• **What you will do**
Could you reproduce word for word the lines below, starting with the line that contains "Given: Open new tab with plus button" and going on through the line that contains "Looking at the screenshot, I should [243, 180]."? Leave the pictures out of your answer.

** START **

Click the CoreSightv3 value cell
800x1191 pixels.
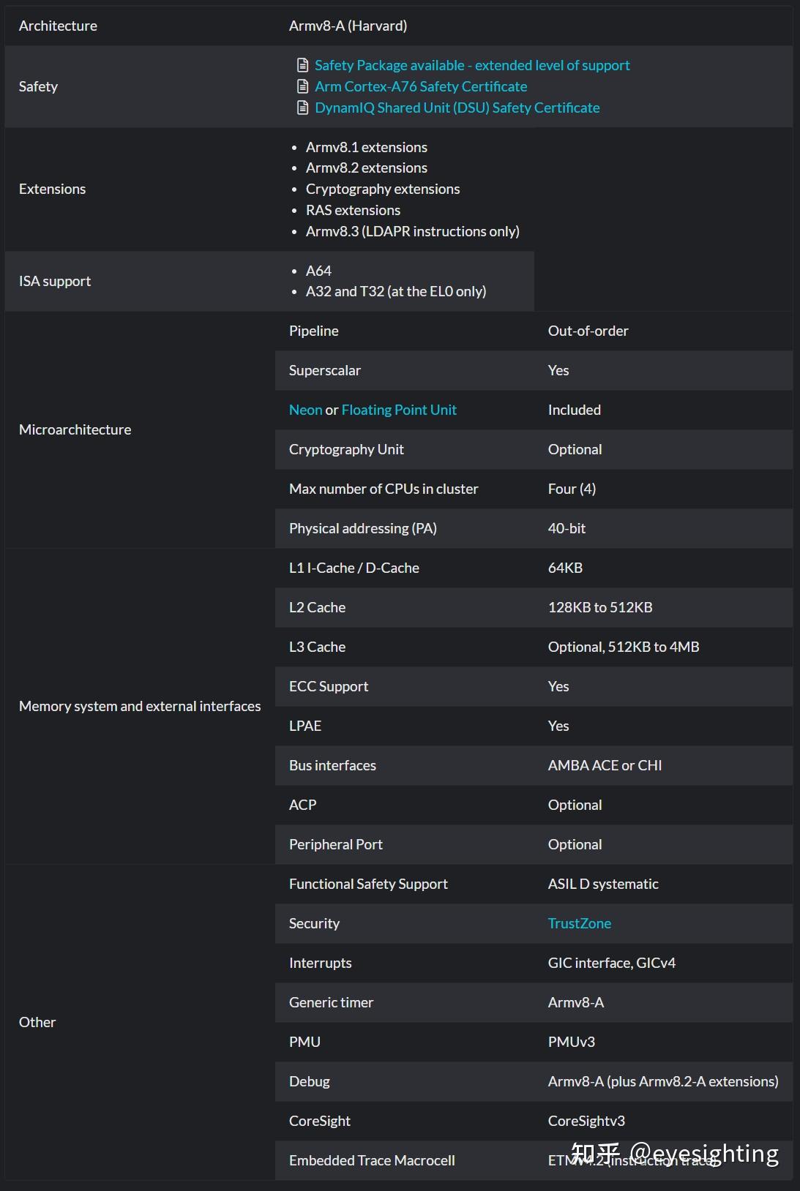[586, 1121]
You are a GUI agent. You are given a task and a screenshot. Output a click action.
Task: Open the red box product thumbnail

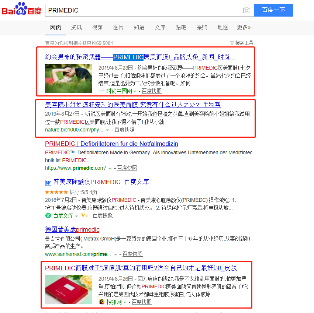(x=69, y=289)
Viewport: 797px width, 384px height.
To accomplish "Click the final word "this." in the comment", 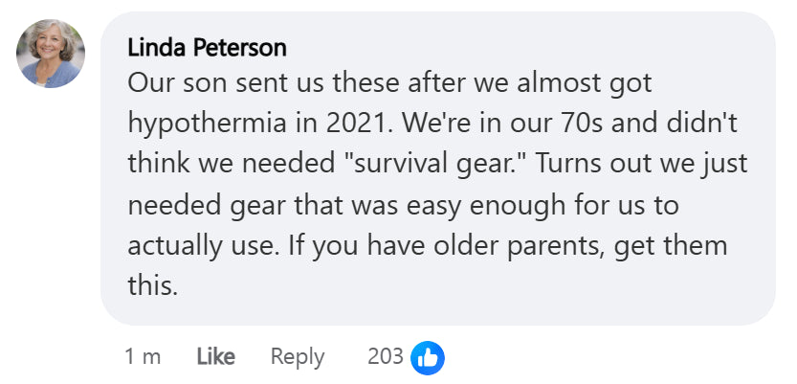I will point(153,285).
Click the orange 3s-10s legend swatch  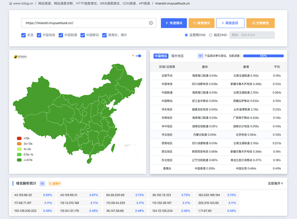pos(19,144)
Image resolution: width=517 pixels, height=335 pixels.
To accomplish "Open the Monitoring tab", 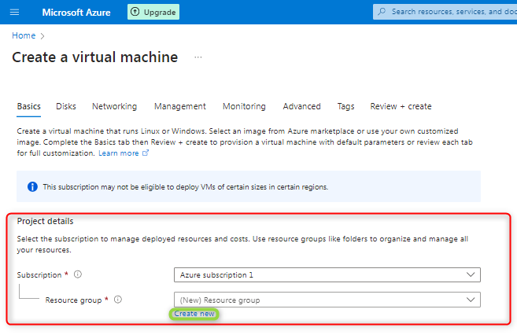I will point(244,106).
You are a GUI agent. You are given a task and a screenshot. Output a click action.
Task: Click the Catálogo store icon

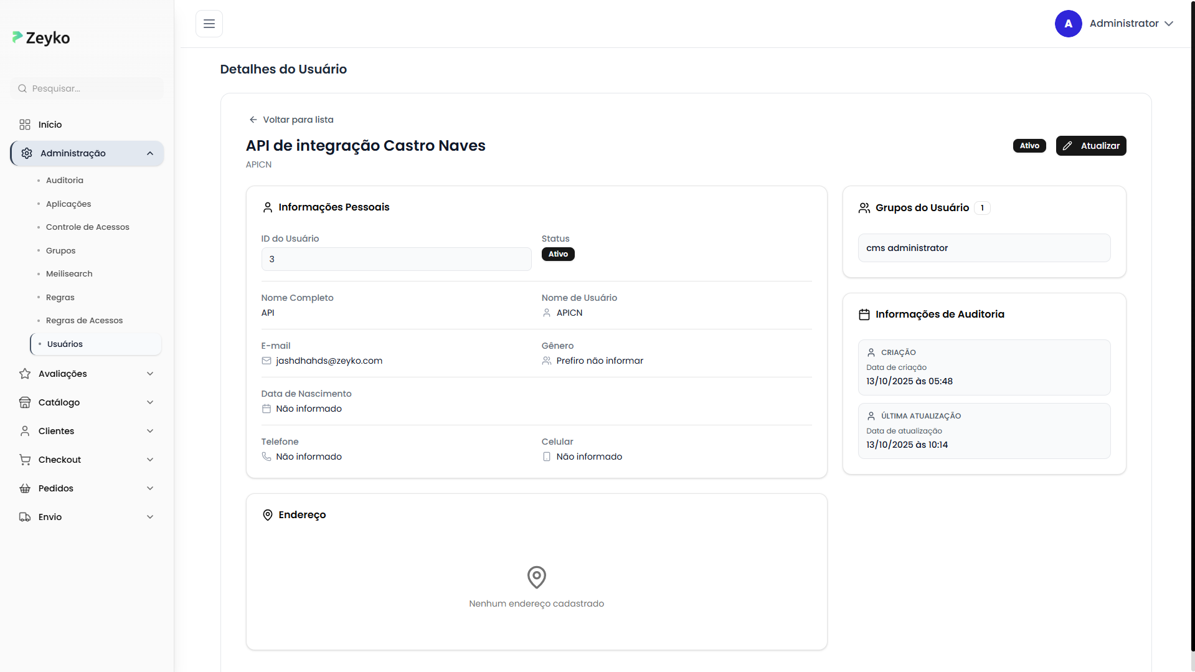[x=25, y=402]
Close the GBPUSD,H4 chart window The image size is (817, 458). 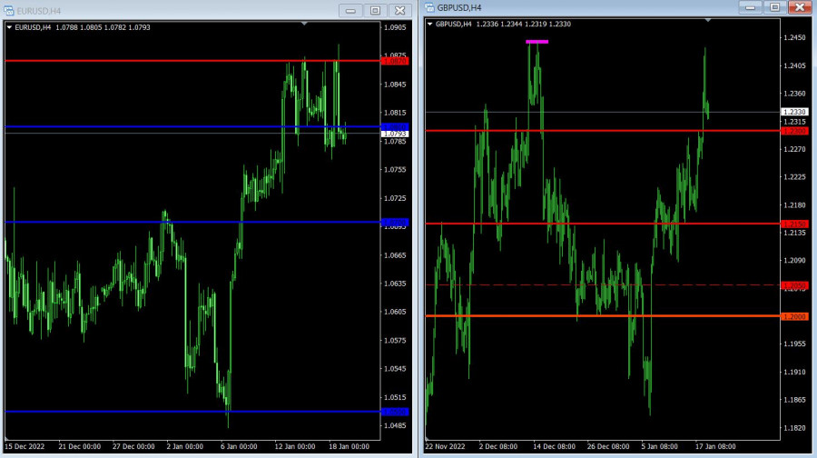pyautogui.click(x=798, y=7)
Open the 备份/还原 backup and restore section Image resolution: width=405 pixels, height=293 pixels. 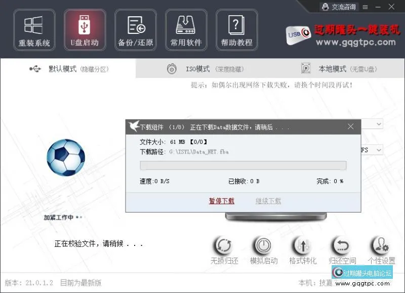point(135,30)
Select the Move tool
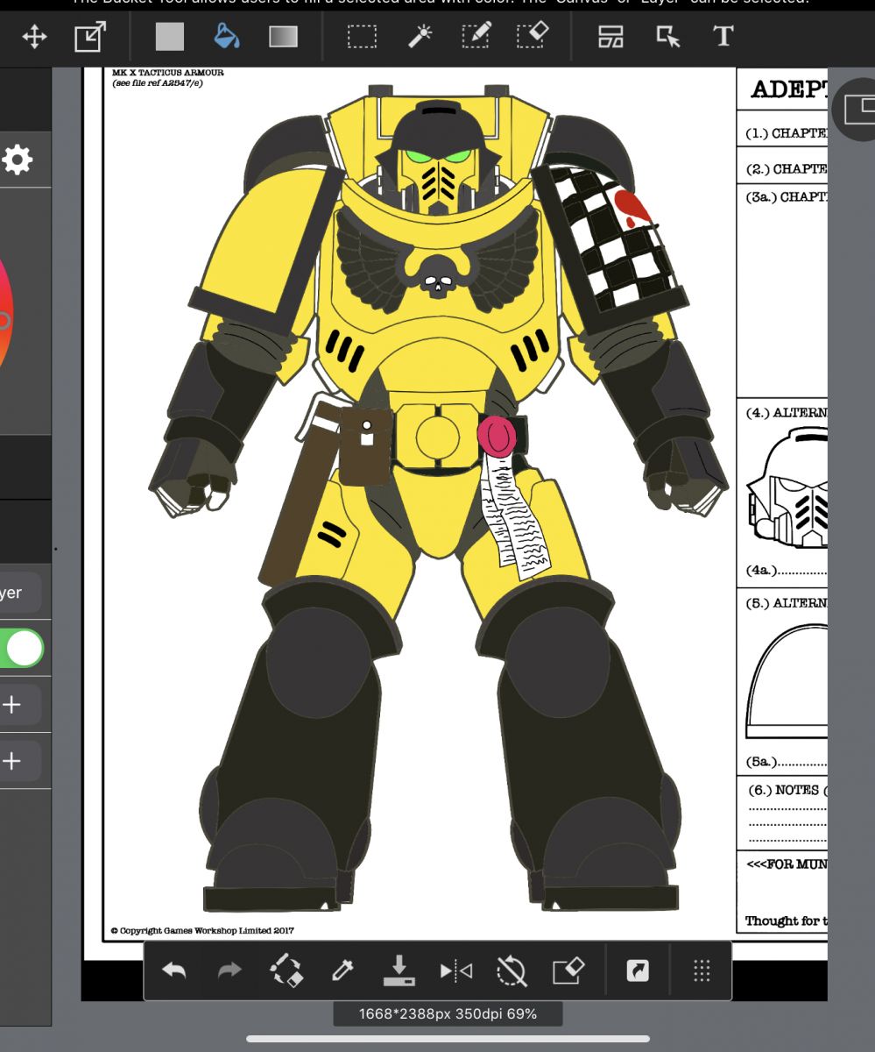 coord(34,37)
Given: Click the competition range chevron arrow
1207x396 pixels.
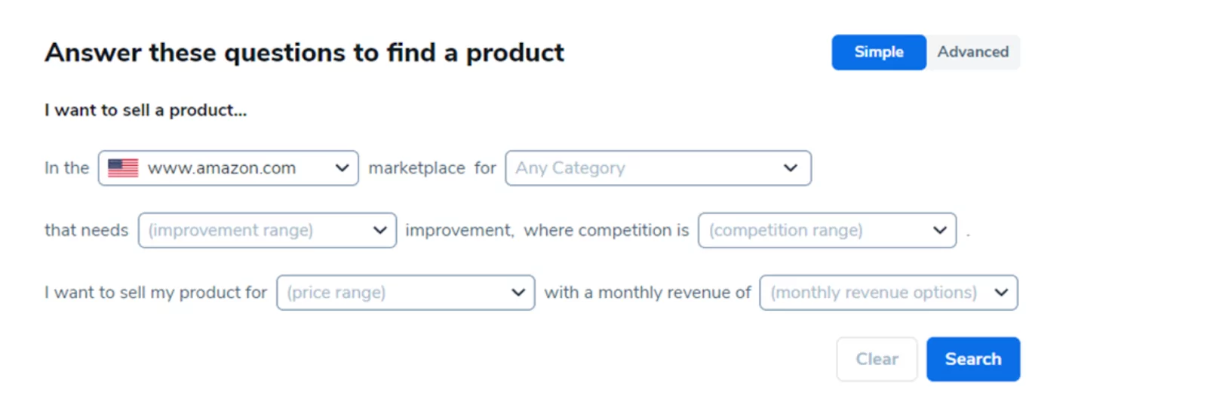Looking at the screenshot, I should click(x=939, y=230).
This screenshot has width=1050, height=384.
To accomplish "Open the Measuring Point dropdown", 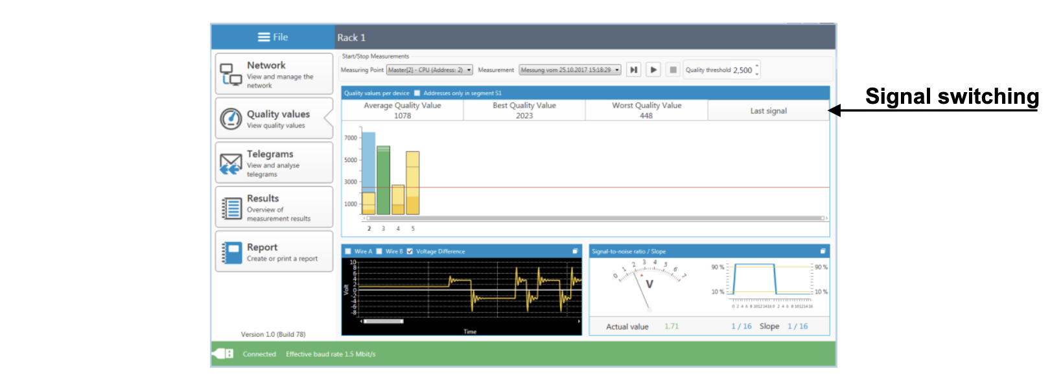I will pos(429,70).
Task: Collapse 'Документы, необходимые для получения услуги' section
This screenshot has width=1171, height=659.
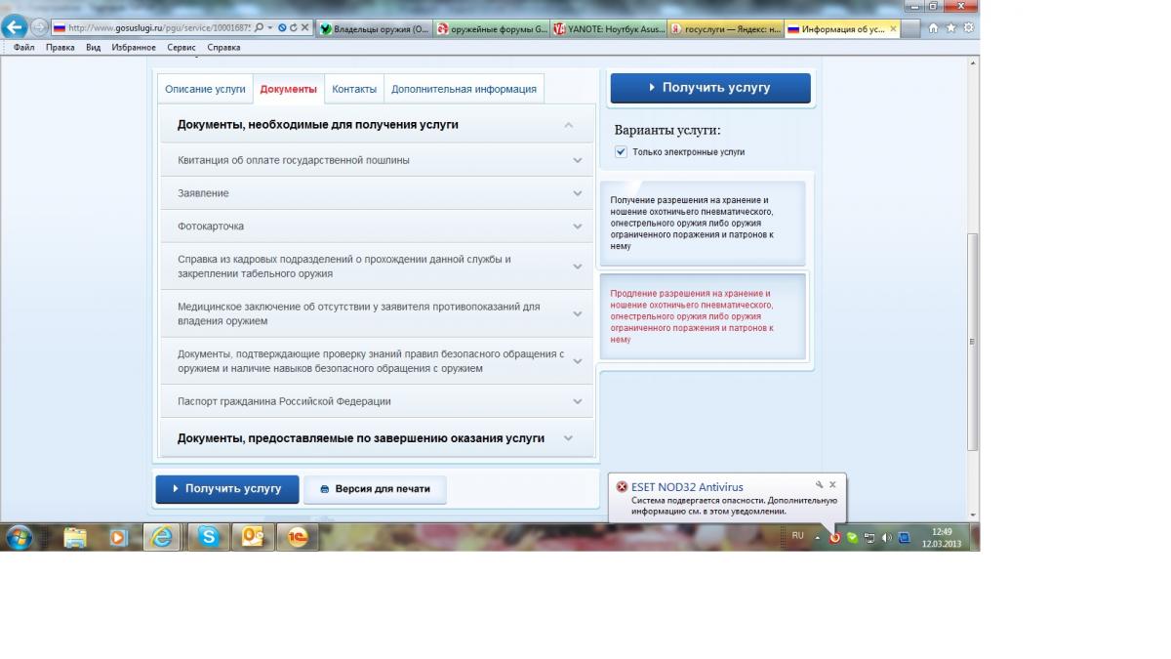Action: pyautogui.click(x=568, y=125)
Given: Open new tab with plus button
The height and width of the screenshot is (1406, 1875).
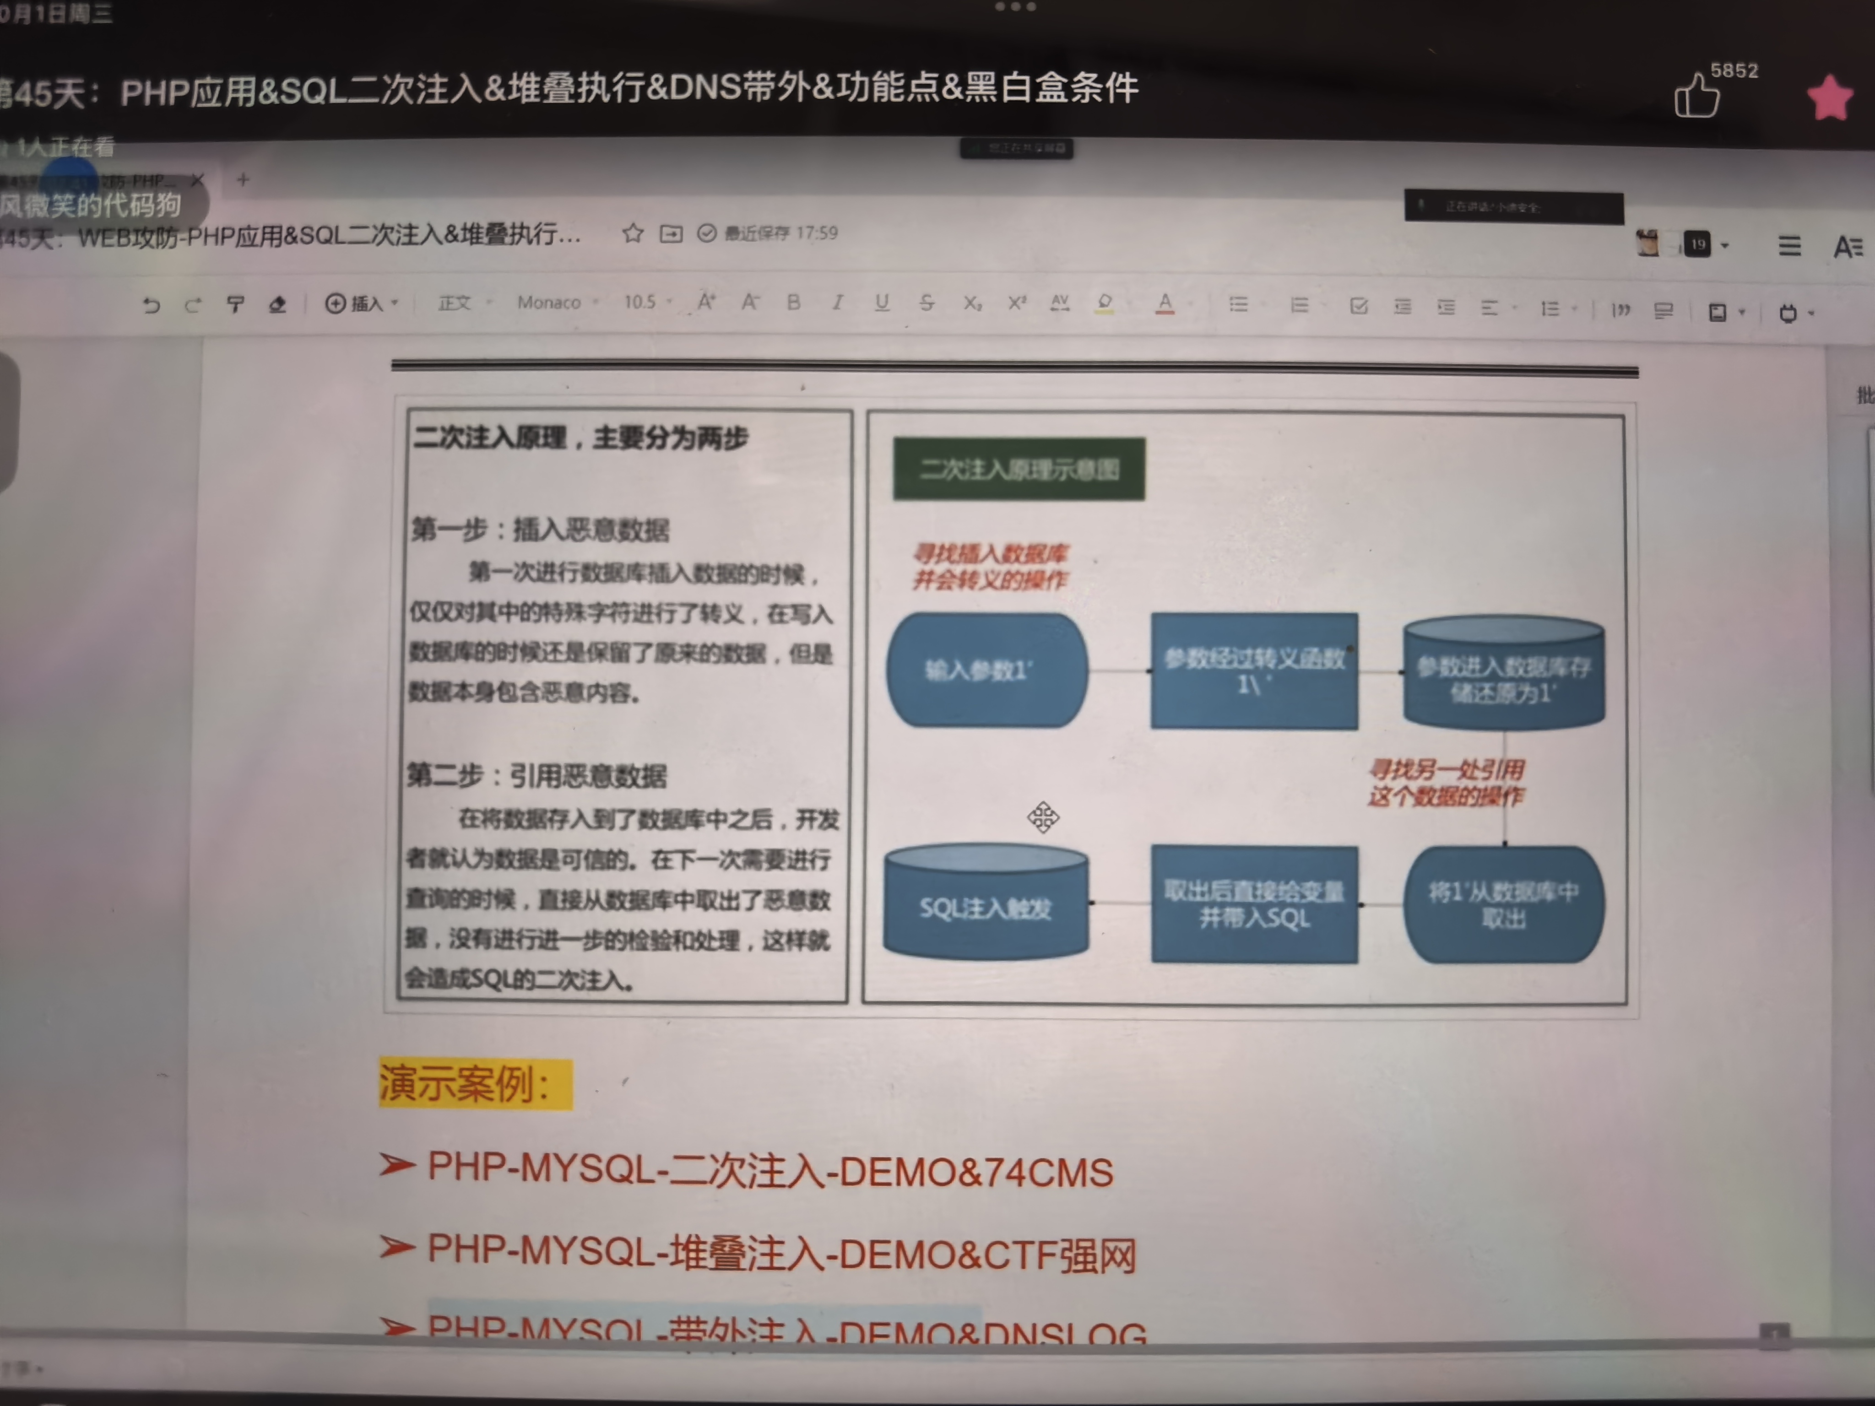Looking at the screenshot, I should [243, 180].
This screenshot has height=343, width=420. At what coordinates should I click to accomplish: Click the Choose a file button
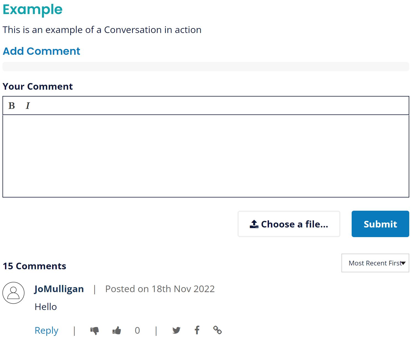click(x=289, y=224)
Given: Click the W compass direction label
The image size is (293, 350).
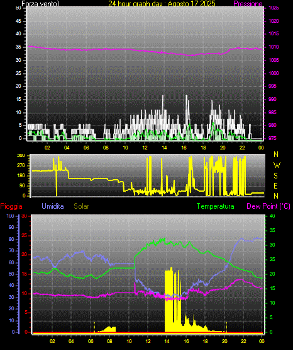Looking at the screenshot, I should pyautogui.click(x=277, y=165).
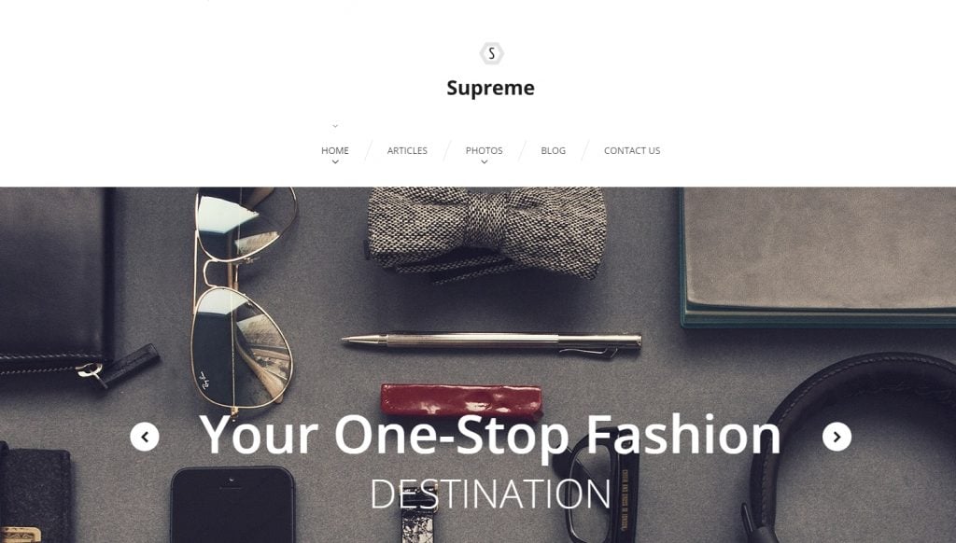Screen dimensions: 956x543
Task: Expand the PHOTOS submenu chevron
Action: (485, 162)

** END **

• **Exercise result**
Given: Open new tab with plus button
The height and width of the screenshot is (1406, 1875).
Looking at the screenshot, I should [243, 180].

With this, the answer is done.